The hot days hopefully are behind us and we can get out fishing without worry about sunstroke
Rhys Lewis from Victoria with his pink caught in Sayward. Don Daniels photo

As the month of August comes to an end, the hot days hopefully are behind us and we can get out fishing without worry about sunstroke. We got some rain last weekend and the days ahead could be comfortable for whatever style of fishing you are planning to do before school starts up again in September.

Kelsey Bay on Thursday, Aug.12 had a full house of anglers casting out lures for pinks and I noticed about six pinks coming in and the school was located just off the kelp bed and the action was fast and furious.

Gareth Lewis was fishing from the dock with his sons and the action was nonstop from the family from Victoria who were spending the holidays in the Sayward area. At Kelsey Bay, children must wear a life jacket and the number of anglers at late afternoon numbered close to 20. To avoid the crowd, you can take a short walk to the point. Crowds are at minimum if you prefer to fish away from the anglers who gather at the dock.

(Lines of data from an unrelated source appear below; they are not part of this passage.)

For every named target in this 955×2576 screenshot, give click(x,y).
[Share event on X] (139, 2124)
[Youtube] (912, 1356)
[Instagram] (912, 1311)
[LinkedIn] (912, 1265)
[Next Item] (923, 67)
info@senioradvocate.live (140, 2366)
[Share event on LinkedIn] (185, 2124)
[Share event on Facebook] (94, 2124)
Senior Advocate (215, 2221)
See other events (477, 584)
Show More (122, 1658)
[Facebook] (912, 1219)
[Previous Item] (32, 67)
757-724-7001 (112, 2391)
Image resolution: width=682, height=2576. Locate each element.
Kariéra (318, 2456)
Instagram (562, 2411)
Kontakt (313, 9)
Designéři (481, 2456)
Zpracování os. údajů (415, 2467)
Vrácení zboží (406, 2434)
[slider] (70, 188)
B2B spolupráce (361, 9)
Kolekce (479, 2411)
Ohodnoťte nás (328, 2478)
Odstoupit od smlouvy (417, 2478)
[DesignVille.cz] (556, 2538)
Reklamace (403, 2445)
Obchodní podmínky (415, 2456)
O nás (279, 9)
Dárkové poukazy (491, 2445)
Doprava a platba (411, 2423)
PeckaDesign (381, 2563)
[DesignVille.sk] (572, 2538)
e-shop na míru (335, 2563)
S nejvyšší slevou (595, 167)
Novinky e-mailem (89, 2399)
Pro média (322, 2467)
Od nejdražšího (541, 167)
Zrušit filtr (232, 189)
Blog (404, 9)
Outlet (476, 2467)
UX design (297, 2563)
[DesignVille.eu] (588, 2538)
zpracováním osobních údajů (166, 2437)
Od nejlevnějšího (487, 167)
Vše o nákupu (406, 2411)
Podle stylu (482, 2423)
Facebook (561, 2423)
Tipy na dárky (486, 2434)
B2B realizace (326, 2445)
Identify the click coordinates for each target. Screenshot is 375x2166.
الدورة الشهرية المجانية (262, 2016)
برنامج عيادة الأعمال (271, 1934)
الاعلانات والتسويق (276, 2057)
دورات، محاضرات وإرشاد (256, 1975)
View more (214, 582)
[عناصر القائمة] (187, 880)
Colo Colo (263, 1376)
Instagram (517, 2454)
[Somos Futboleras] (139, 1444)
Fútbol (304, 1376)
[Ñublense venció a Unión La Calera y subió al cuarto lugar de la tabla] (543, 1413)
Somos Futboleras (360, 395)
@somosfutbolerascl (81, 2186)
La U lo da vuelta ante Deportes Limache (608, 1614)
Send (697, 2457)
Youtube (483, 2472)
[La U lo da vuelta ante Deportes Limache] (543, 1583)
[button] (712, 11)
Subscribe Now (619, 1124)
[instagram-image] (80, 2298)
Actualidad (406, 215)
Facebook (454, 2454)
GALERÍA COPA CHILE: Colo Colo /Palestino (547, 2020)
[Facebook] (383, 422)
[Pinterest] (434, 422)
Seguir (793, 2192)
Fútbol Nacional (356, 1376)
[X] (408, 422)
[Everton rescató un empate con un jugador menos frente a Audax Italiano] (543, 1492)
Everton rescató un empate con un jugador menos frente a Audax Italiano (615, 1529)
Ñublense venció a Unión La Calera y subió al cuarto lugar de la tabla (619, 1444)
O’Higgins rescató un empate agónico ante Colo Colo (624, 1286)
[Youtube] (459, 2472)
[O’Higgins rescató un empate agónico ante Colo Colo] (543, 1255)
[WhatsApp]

These pinks are schooling up and when the rain comes will be headed to the Salmon River and the Campbell River then into the Quinsam and Oyster River. The ideal method for fishing pinks is on the fly but some folks simply get a trout rod and cast out pink lures in hopes of catching a three to four-pound salmon using light tackle.

Recently I made my way to Echo Lake and during the hot weather, when temperatures were in the 30s, I stayed away but I decided to float around during the Sunday rain last week and check out the hatch.

The shallow water was warm and getting out about 10 yards you come upon the colder water temperature but there was sign of bugs or rising trout. The water temperature has warmed up and a number of stickleback fish were on the bottom of the lake and the number of dead fish was high.

Trout feed on sticklebacks and hopefully the majority of the bait fish will survive. There is no camping at Echo but the day use area is popular on weekends and you can drown some worms and have fun. Deepest part of the lake is at 46 feet and Echo is spring fed and, at times, is very fishable when the trout are moving about.

A trout which was stocked last year can be close to four pounds and there are reports of larger fish caught each year but I haven’t witnessed any large ones in the past 10 years. The best fishing days are during windy conditions and when the fish are rising near the surface, the dry fly anglers can have a lot of fun.

On the way to Gold River, a number of lakes can be fished and I will scout things out and report on results. We have a number of lakes in our area that contain kokanee and they are fun on light tackle but can have better results using wedding bands and a worm combination.

Float tubes are making a comeback and some new folks, that moved to Campbell River, had a chance to get out with me, so reports will be on the way.